Recall the goals of the whooping crane study
- Predictions and forecasts of the true population size
- Statistical inference on the date when the population will be larger than 1000 individuals
  - The posterior predictive distribution
  - Derived quantity (function of the posterior distribution)
  - Live demonstration in R for the whooping crane data example

t.pred <- 1940:2060
n.pred <- length(t.pred)
y.ppd <- matrix(, length(which(diff < error)), n.pred)

for (k in which(diff < error)) {
    gamma <- posterior.samp.parameters[k, 1]
    lambda0 <- posterior.samp.parameters[k, 2]
    lambda.ppd <- calc.lambda(t = t.pred, t0 = t0, gamma = gamma, lambda0 = lambda0)
    y.ppd[which(which(diff < error) == k), ] <- rpois(n.pred, lambda.ppd)
}


# Plot data (z) and approximate posterior predictive distribution of y
plot(df1$Winter, df1$N, xlab = "Year", ylab = "True population size (y)", xlim = c(1940, 
    2060), ylim = c(0, 11000), typ = "b", cex = 0.8, pch = 20, col = rgb(0.7, 
    0.7, 0.7, 0.9))
e.y.ppd <- colMeans(y.ppd)
points(t.pred, e.y.ppd, typ = "l", lwd = 2)
lwr.CI <- apply(y.ppd, 2, FUN = quantile, prob = c(0.025))
upper.CI <- apply(y.ppd, 2, FUN = quantile, prob = c(0.975))
polygon(c(t.pred, rev(t.pred)), c(lwr.CI, rev(upper.CI)), col = rgb(0.5, 0.5, 
    0.5, 0.3), border = NA)
legend(x = 1940, y = 5000, cex = 1.3, legend = c(expression("E(" * y[pred] * 
    "|" * z * ")"), "95% CI"), bty = "n", lty = 1, lwd = 2, col = c("black", 
    rgb(0.5, 0.5, 0.5, 0.5)))
points(2019, 506, pch = "*", col = "red")

# Derived quantity
date.1000 <- apply(y.ppd, 1, FUN = function(y.ppd) {
    min(t.pred[which(y.ppd >= 1000)])
})
hist(date.1000, col = "grey", freq = FALSE, xlim = c(2000, 2060), main = "", 
    breaks = seq(2000, 2060, by = 1), xlab = TeX("$\\t_{1000}  | \\mathbf{z}$"), 
    ylab = TeX("$\\lbrack\\t_{1000}  | \\mathbf{z}\\rbrack$"))

Markov chain Monte Carlo
- One of the most common algorithms used for fitting statistical models in this class
- What to expect in this class
- Algorithm 4.2 (see pg. 169 in Wikle et al. 2019)
- Next time in class
Other popular approaches for fitting spatio-temporal models
- Computing Bayes: Bayesian Computation from 1763 to the 21st Century (see [Martin et al. 2020] [https://arxiv.org/pdf/2004.06425.pdf])
- Maximum likelihood (non-Bayesian)
  - Most spatio-temporal models have to many parameters
  - Parameters have discrete and continuous support can be difficult to estimate
  - Nuisance parameter are difficult to deal with
- Integrated nested Laplace approximation
  - Limited to models that use a Gaussian process as the “process model”
  - Rue et al. (2009)
- Hamiltonian Monte Carlo
  - Just a different flavor of MCMC
  - Stan
- Particle filtering or sequential Monte Carlo
- Statistical emulators
- Approaches that (usually) will not work
  - least squares (or similar loss function based estimation approaches)
  - machine learning

6.3 The path forward!

What we have covered so far
- Review of matrix algebra and distribution theory
- Philosophy of statistical modeling
- Hierarchical modeling framework
  - Technical note 1.1 on pg. 13 of Wikle et al. (2019)
- Building our first statistical model!
  - Whooping crane data example
  - The model building process:
    - 1).
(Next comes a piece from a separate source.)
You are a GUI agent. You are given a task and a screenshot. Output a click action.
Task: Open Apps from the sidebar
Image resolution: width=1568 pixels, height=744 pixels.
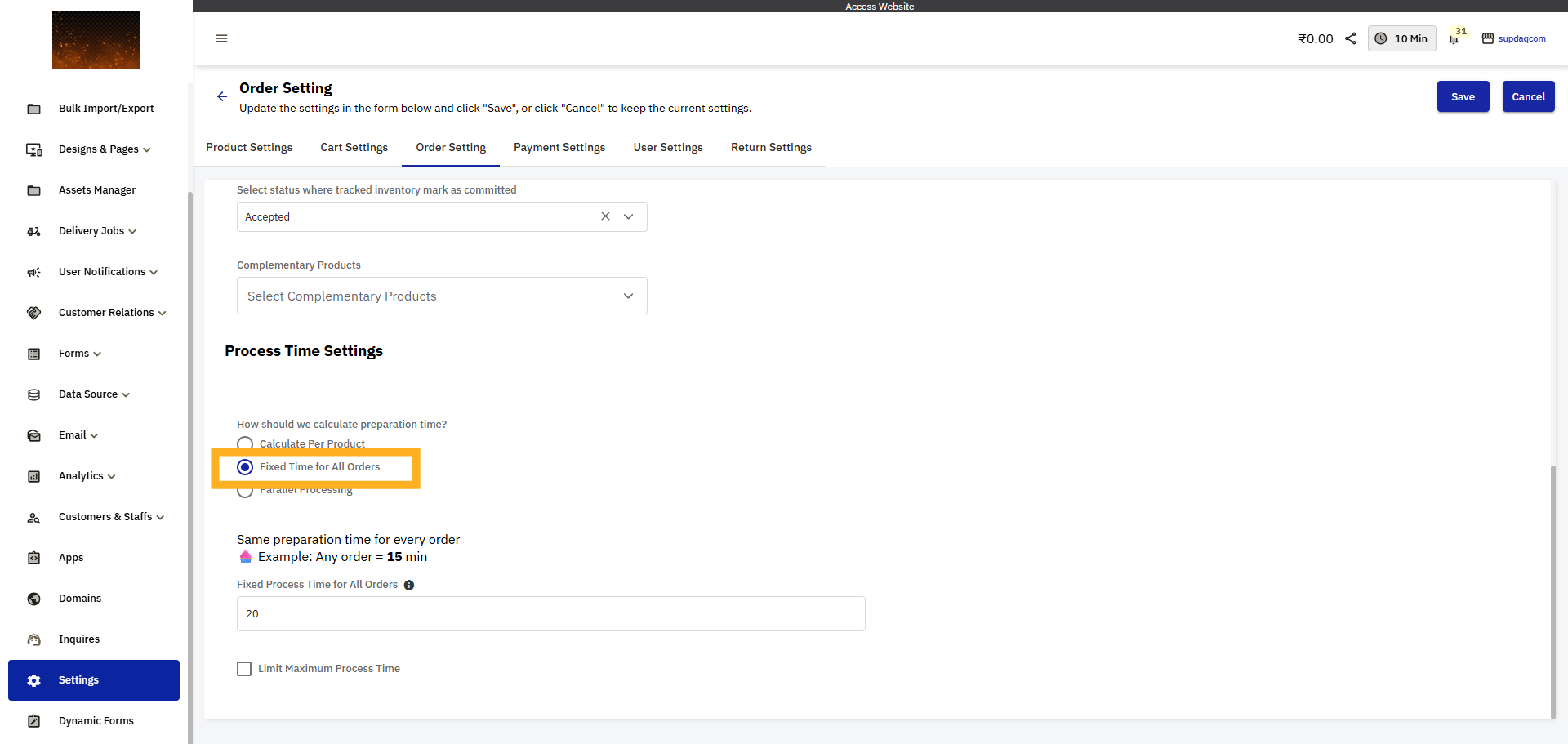pyautogui.click(x=71, y=558)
Choose appropriate PDFs or PMFs for the data, process, and parameter models
    - 2). Choose appropriate mathematical models for the “parameters” or moments of the PDFs/PMFs in one.
    - 3). Choose a feasible algorithm to obtain samples from the posterior distribution
    - 4). Make statistical inference (e.g., calculate derived quantities and summarize the posterior distribution)
  - What are most important skills you need for the model building process
What is next
- Intro to spatial statistics
  - Motivated by data from assignment 2
  - This will rely heavily on chs 3 and 4 and lightly on ch 2 of Wikle et al. (2019)
- First spatio-temporal example
  - Feel free to suggest ideas/data sets